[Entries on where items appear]
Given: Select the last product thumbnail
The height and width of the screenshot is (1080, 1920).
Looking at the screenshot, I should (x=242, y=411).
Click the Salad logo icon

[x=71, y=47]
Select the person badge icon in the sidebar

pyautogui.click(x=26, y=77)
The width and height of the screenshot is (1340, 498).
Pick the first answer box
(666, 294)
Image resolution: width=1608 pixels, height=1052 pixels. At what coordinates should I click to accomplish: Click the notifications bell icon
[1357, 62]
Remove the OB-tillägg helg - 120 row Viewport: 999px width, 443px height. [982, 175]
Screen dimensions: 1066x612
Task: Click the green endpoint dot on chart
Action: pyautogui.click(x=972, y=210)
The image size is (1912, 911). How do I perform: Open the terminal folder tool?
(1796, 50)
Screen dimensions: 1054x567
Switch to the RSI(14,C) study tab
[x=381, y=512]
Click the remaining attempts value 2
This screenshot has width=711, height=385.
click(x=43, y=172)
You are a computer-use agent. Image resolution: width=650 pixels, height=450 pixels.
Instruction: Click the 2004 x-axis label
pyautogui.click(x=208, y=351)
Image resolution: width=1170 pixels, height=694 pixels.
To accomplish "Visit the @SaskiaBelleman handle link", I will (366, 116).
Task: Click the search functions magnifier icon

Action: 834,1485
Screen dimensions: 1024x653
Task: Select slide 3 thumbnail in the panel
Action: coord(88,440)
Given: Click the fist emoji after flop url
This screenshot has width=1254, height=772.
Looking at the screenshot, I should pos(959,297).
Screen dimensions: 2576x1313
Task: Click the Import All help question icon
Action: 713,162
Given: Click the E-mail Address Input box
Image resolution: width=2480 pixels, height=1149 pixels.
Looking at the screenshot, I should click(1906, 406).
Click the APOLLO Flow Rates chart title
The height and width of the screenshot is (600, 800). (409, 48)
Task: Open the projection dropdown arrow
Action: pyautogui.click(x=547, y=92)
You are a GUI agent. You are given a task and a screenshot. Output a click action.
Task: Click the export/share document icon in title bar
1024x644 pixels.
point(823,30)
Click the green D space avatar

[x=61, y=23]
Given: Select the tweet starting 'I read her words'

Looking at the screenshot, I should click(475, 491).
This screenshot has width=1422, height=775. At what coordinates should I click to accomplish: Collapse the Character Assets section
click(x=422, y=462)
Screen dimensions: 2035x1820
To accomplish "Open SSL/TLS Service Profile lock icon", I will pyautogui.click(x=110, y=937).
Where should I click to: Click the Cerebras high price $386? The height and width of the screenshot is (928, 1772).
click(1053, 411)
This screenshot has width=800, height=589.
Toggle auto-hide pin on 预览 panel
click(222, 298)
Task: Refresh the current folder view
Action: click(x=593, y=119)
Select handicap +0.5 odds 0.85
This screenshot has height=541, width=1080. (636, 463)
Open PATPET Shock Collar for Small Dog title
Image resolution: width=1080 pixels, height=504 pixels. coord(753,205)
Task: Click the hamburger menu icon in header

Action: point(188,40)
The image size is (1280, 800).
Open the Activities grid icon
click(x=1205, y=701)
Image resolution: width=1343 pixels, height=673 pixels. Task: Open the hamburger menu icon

**Task goal:** Reproduce verbatim the rows running from the line containing "You are a GUI" through the line containing "click(1053, 411)", both ends included.

**Task result:**
You are a GUI agent. You are given a task and a screenshot. Output a click action.
Task: Click the export/share document icon in title bar
1024x644 pixels.
point(823,30)
Click the green D space avatar

[x=61, y=23]
Given: Select the tweet starting 'I read her words'

Looking at the screenshot, I should click(475, 491).
This screenshot has width=1422, height=775. At what coordinates should I click to accomplish: Collapse the Character Assets section
click(x=422, y=462)
Screen dimensions: 2035x1820
To accomplish "Open SSL/TLS Service Profile lock icon", I will pyautogui.click(x=110, y=937).
Where should I click to: Click the Cerebras high price $386? The height and width of the screenshot is (928, 1772).
click(1053, 411)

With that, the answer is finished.